### TEXTAUSZUG ###

MBCT wurde auf der Grundlage von MBSR für Menschen entwickelt, die im Laufe ihres Lebens bereits mindestens einmal an Depressionen oder depressiven Verstimmungen litten.
Meditationsobjekt
Während der Meditation kann der Fokus absichtsvoll auf ein sogenanntes Meditationsobjekt gerichtet werden.
Verschiedene Körperstellen, die durch die Atmung hervorgerufenen Körperempfindungen, Sinneseindrücke, der Gedankenstrom oder Gefühlstönungen sind gängige Meditationsobjekte.
Metta-Meditation
Die Metta-Meditation ist eine buddhistische Meditationspraxis, die Achtsamkeit mit Freundlichkeit verbindet. «Metta» ist ein Begriff aus der indischen Sprache Pali und bedeutet übersetzt soviel wie «Freundschaft», «liebende Güte» oder «Freundlichkeit».

### DATENABSCHNITT ###

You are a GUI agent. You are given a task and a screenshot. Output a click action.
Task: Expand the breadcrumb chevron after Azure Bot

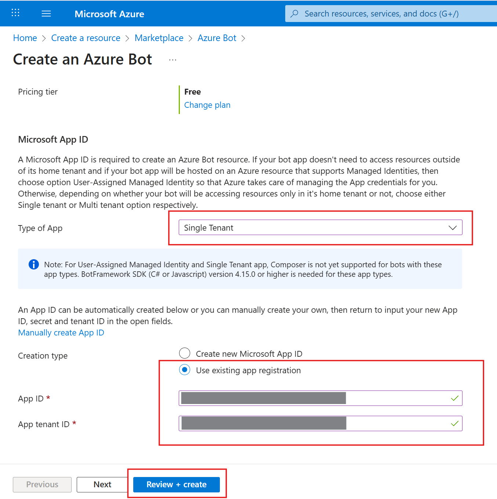click(x=243, y=38)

###

AUFGABEN UND ÜBUNGEN:
[A] Beantworte, aus welcher Sprache der Begriff «Metta» laut dem Textauszug stammt.
[B] Überarbeite im Textauszug alles von „MBCT wurde auf“ bis hinunter zu „Meditationsobjekt gerichtet werden.“, indem du „absichtsvoll“ durch „bewusst“ ersetzt.
Die Auflistung wird für die Bearbeitung nicht gebraucht.

AUSGEARBEITETE LÖSUNGEN:
[A] Aus der indischen Sprache Pali.

[B]
MBCT wurde auf der Grundlage von MBSR für Menschen entwickelt, die im Laufe ihres Lebens bereits mindestens einmal an Depressionen oder depressiven Verstimmungen litten.
Meditationsobjekt
Während der Meditation kann der Fokus bewusst auf ein sogenanntes Meditationsobjekt gerichtet werden.